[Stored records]
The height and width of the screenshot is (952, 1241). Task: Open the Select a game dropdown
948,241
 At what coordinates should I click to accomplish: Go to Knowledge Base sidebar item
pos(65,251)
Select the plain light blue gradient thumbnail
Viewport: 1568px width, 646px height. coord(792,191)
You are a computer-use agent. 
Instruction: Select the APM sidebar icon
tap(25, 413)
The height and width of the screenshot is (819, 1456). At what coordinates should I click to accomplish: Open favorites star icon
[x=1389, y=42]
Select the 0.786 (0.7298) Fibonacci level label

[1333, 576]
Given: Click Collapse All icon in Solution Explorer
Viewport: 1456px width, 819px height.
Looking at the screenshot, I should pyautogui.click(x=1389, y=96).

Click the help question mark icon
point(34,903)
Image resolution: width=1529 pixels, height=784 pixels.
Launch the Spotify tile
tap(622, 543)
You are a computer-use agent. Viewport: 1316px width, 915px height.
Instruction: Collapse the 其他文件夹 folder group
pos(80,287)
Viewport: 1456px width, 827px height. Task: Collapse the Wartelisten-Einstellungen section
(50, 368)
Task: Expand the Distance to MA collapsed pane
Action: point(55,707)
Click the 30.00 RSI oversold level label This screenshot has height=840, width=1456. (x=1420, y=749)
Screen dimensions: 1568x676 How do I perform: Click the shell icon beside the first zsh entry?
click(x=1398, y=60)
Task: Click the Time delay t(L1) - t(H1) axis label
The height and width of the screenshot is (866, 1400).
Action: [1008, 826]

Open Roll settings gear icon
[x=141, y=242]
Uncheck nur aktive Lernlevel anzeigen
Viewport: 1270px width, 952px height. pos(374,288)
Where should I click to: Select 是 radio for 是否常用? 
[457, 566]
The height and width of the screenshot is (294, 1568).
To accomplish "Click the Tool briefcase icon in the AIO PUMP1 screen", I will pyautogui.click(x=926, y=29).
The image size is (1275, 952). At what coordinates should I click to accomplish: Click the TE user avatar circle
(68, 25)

* THE PROBLEM *
Where a line in the records above contains the string "agent", copy that line.

* SOLUTION TO THIS TASK *
You are a computer-use agent. 
You are a computer-use agent. Viewport: 1316px width, 915px height.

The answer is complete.